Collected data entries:

Segment Open

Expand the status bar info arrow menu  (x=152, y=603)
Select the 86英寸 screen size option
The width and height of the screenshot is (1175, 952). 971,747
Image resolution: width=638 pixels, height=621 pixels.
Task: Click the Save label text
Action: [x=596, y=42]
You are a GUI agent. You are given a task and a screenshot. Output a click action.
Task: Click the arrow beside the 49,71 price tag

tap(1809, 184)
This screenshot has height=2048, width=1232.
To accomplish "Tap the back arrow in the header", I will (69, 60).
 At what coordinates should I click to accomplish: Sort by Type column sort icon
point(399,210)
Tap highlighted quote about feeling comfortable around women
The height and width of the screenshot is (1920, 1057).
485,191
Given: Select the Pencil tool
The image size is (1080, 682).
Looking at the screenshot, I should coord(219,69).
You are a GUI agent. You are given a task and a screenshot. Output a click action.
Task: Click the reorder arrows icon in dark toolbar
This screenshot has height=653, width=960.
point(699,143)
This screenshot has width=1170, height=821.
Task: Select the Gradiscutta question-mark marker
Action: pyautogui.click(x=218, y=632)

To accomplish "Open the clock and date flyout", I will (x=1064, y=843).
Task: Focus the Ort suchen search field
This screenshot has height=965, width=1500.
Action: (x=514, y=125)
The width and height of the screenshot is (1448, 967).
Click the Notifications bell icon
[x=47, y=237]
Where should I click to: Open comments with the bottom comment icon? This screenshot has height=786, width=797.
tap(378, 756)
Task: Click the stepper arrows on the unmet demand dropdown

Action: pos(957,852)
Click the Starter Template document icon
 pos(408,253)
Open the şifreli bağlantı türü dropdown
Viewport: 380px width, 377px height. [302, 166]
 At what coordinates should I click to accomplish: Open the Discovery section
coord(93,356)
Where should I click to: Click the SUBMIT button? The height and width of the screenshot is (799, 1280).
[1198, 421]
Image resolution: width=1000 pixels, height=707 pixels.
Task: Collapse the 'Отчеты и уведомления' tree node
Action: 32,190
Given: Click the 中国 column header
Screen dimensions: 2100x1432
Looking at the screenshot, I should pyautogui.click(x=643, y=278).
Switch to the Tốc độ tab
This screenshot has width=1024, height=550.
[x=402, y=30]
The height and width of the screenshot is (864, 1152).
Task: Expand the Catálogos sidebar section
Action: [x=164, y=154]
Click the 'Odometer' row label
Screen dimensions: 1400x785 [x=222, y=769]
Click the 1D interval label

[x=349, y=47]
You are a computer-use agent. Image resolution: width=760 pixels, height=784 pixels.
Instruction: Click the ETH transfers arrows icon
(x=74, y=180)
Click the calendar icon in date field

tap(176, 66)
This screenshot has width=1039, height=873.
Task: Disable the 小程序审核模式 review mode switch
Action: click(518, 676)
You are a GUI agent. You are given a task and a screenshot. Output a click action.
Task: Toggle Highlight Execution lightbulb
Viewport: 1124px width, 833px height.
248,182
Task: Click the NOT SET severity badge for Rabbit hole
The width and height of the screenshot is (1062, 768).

Segment Closed

*Work task*
Return all data verbatim.

*Output for this exercise*
Expand the status bar info arrow menu  (x=152, y=603)
Select the 86英寸 screen size option
The width and height of the screenshot is (1175, 952). 971,747
Image resolution: width=638 pixels, height=621 pixels.
Task: Click the Save label text
Action: [x=596, y=42]
You are a GUI agent. You are given a task and a screenshot. Output a click action.
Task: Click the arrow beside the 49,71 price tag

tap(1809, 184)
This screenshot has height=2048, width=1232.
To accomplish "Tap the back arrow in the header", I will (69, 60).
 At what coordinates should I click to accomplish: Sort by Type column sort icon
point(399,210)
Tap highlighted quote about feeling comfortable around women
The height and width of the screenshot is (1920, 1057).
485,191
Given: Select the Pencil tool
The image size is (1080, 682).
Looking at the screenshot, I should coord(219,69).
You are a GUI agent. You are given a task and a screenshot. Output a click action.
Task: Click the reorder arrows icon in dark toolbar
This screenshot has height=653, width=960.
point(699,143)
This screenshot has width=1170, height=821.
Task: Select the Gradiscutta question-mark marker
Action: pyautogui.click(x=218, y=632)

To accomplish "Open the clock and date flyout", I will (x=1064, y=843).
Task: Focus the Ort suchen search field
This screenshot has height=965, width=1500.
Action: (x=514, y=125)
The width and height of the screenshot is (1448, 967).
Click the Notifications bell icon
[x=47, y=237]
Where should I click to: Open comments with the bottom comment icon? This screenshot has height=786, width=797.
tap(378, 756)
Task: Click the stepper arrows on the unmet demand dropdown

Action: pos(957,852)
Click the Starter Template document icon
 pos(408,253)
Open the şifreli bağlantı türü dropdown
Viewport: 380px width, 377px height. [302, 166]
 At what coordinates should I click to accomplish: Open the Discovery section
coord(93,356)
Where should I click to: Click the SUBMIT button? The height and width of the screenshot is (799, 1280).
[1198, 421]
Image resolution: width=1000 pixels, height=707 pixels.
Task: Collapse the 'Отчеты и уведомления' tree node
Action: 32,190
Given: Click the 中国 column header
Screen dimensions: 2100x1432
Looking at the screenshot, I should pyautogui.click(x=643, y=278).
Switch to the Tốc độ tab
This screenshot has width=1024, height=550.
[x=402, y=30]
The height and width of the screenshot is (864, 1152).
Task: Expand the Catálogos sidebar section
Action: [x=164, y=154]
Click the 'Odometer' row label
Screen dimensions: 1400x785 [x=222, y=769]
Click the 1D interval label

[x=349, y=47]
You are a computer-use agent. Image resolution: width=760 pixels, height=784 pixels.
Instruction: Click the ETH transfers arrows icon
(x=74, y=180)
Click the calendar icon in date field

tap(176, 66)
This screenshot has width=1039, height=873.
Task: Disable the 小程序审核模式 review mode switch
Action: click(518, 676)
You are a GUI agent. You are given a task and a screenshot. Output a click action.
Task: Toggle Highlight Execution lightbulb
Viewport: 1124px width, 833px height.
248,182
Task: Click the NOT SET severity badge for Rabbit hole
The width and height of the screenshot is (1062, 768).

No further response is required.